We at TenX believe in decentralisation and sometimes we wonder why there are centralised exchanges when blockchains were created with decentralisation as a core principle. This is why we strive to connecting all the blockchains, no matter what purpose they serve, in a decentralised manner. Hence we recently founded the R&D Lab CoBloX in Sydney, who develops the COMIT protocol.

In this blog post we present one of the simplest ways to connect two blockchains: an Atomic Swap using HTLC (Hashed Time-Lock Contracts). Atomic Swaps are a trustless and safe way for two parties to trade assets across different chains. Atomic Swaps are atomic in a way that they either go through, or not at all and HTLCs provide the means to achieve this. The idea of Atomic Swap is not new.
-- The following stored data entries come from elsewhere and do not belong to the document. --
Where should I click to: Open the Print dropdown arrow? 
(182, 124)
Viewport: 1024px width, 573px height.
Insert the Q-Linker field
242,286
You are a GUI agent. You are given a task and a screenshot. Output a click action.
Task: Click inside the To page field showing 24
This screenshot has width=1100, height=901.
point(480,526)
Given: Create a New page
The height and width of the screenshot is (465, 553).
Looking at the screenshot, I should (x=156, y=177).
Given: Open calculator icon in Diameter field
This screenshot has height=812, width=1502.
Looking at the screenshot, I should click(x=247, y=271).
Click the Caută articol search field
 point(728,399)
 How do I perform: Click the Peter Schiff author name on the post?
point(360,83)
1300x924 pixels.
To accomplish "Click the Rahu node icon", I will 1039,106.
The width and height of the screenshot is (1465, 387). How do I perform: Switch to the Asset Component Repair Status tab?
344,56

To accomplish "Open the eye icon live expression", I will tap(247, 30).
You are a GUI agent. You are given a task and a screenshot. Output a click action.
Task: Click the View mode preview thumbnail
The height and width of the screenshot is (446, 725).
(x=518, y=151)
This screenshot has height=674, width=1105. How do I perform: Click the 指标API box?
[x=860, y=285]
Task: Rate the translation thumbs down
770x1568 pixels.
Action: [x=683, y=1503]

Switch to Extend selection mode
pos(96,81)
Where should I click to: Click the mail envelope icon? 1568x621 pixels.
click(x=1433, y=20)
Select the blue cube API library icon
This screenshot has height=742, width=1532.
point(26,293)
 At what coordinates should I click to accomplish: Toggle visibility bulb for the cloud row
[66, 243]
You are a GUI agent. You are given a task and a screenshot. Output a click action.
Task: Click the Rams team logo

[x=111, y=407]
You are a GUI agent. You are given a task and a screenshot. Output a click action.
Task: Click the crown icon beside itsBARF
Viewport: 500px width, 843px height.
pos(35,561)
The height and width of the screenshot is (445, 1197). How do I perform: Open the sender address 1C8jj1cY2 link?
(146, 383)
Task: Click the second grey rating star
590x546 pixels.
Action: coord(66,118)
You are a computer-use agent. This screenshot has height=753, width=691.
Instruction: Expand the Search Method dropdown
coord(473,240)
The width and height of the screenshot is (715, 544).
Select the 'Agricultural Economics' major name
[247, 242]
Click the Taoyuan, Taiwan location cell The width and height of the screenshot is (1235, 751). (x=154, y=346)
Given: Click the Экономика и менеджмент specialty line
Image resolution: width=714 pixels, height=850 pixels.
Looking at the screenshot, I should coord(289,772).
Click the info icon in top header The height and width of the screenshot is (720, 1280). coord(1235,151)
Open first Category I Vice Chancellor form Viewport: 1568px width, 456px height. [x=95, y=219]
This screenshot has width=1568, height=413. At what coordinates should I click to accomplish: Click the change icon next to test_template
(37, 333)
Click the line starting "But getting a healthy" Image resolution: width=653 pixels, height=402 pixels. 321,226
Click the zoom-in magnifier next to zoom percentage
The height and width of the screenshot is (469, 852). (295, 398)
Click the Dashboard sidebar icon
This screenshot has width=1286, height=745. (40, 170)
In fact, it was proposed as far back as 2013 in this Bitcointalk thread, yet there aren’t many clear and detailed explanations of how to do one. So we thought it would be useful to publish a step-by-step walk-through of our proof of concept Atomic Swap across the Bitcoin and Ethereum blockchains.

Connect all the blockchains

Initial Communication

The approach presented below is based on the assumption that Alice and Bob want to exchange funds. Alice wants to buy Ethereum for Bitcoin and she knows Bob who wants to receive some Bitcoin for his Ethereum.

Before sending any transactions to the blockchain, Alice and Bob have to agree on a few things:

  1. The ETH:BTC price: a definite exchange rate between Bitcoin and Ethereum. In this example they have agreed on 0.0785771 Bitcoin per Ethereum.
  2. The addresses they want to receive funds to on success or failure. These cannot be the same as on success Alice receives Ethereum but on failure she gets her Bitcoin back and vice versa for Bob.
  3. The hash of the locking secret. Alice generates the secret and sends the hash of it to Bob.
  4. The expiry time of the exchange. In this case we chose Bitcoin as 24 hours and Ethereum as 12 hours. The particular numbers aren’t as important as their relative length. Ethereum has to be shorter because that’s the one that Alice is redeeming. After she reveals the secret by redeeming the Ethereum Bob needs enough time to redeem on the Bitcoin blockchain.

After agreeing to the above values, Alice and Bob will not need to communicate any more. The rest of the protocol is carried out on the Bitcoin and Ethereum blockchain, meaning Alice and Bob can monitor both blockchains for the other party’s actions.

Getting Started

To start the Atomic Swap, Alice needs to create the Bitcoin HTLC using the information received from Bob. Specifically, she needs:

  • Bob’s success pubkey-hash: Bob will need to hold the private key of this pubkey-hash in order to redeem this HTLC.
  • Her own refund pubkey-hash: in case something goes wrong, or if Alice aborts the trade, she will need this key to refund herself with the locked funds.
  • The expiry time of the Bitcoin HTLC (24 hours expressed as 144 blocks).
  • The hash of the secret she chose.
  OP_SHA256 [91d6a24697ed31932537ae598d3de3131e1fcd0641b9ac4be7afcb376386d71e]
  OP_EQUALVERIFY OP_DUP OP_HASH160 [9f4a0cf348b478336cb1d87ea4c8313a7ca3de19] 
  OP_DUP OP_HASH160 [65252e57f727a27f32c77098e14d88d8dbec0181] 

Note: This HTLC is relatively simple and has been explained in detail in various other blog posts. Hence, we do not go further in detail but refer to the original Lightning Network paper and this blog post.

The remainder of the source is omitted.